Excerpt to read »

↓

If the diagnosis is uncertain the answer to the above question should contain a list of diagnoses and the estimated frequency with which each one will be confirmed. If these frequencies add up to more than 90% there is a probability of more than 0.9 that the diagnosis will be one of these.
Meaning of probability
A probability of 0.9 would be the degree of certainty experienced that a patient has diabetes if there were 10 people in a waiting room and 9 had diabetes and if you met one of them, only knowing that the person was one of the 10 in the room. There are many ways of estimating a probability, but whatever the method, the estimated probability (e.g. of 0.9) can be interpreted AS IF it had been arrived at in the above hypothetical way.
Lists of possibilities
Each diagnosis might be uncertain because the features that are present could be explained by a number of different diagnostic possibilities (called the ‘differential diagnoses’ of those features). These lists of possibilities are based on past experience, received wisdom passed down from one doctor to another and written in textbooks and (not often enough) carefully recorded experience of similar situations. The estimated proportion of times each of these differential diagnoses will be confirmed later can be regarded as its ‘probability’.

↑

Data shown »
↓

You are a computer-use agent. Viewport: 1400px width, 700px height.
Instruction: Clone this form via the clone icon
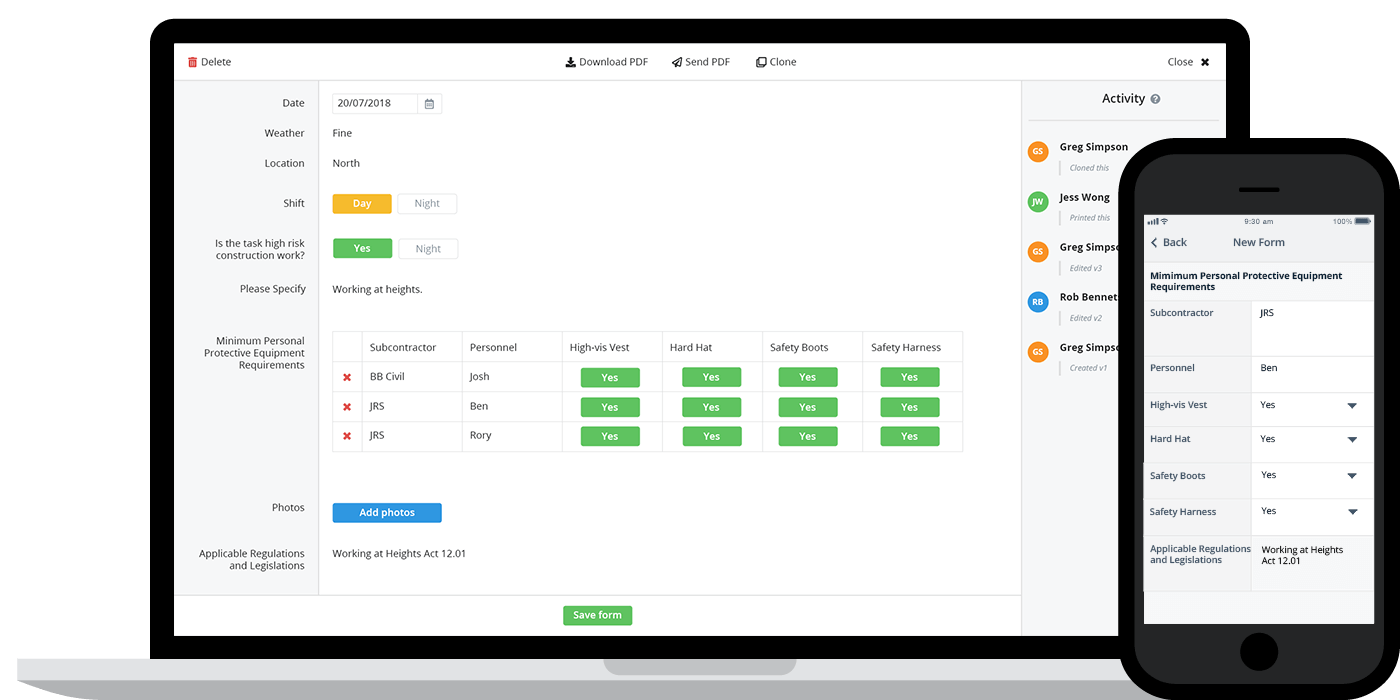pyautogui.click(x=761, y=61)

↑

Tasks and exercises »
• a. In the passage on diagnostic probability, translate this sentence into Spanish: "If these frequencies add up to more than 90% there is a probability of more than 0.9 that the diagnosis will be one of these."
• b. From the passage on diagnostic probability, quote the part that opens with the words containing "Meaning of probability" and closes with "above hypothetical way.".

Numbered answers »
• a. Si estas frecuencias suman más del 90 %, hay una probabilidad superior a 0,9 de que el diagnóstico sea uno de estos.

• b.
Meaning of probability
A probability of 0.9 would be the degree of certainty experienced that a patient has diabetes if there were 10 people in a waiting room and 9 had diabetes and if you met one of them, only knowing that the person was one of the 10 in the room. There are many ways of estimating a probability, but whatever the method, the estimated probability (e.g. of 0.9) can be interpreted AS IF it had been arrived at in the above hypothetical way.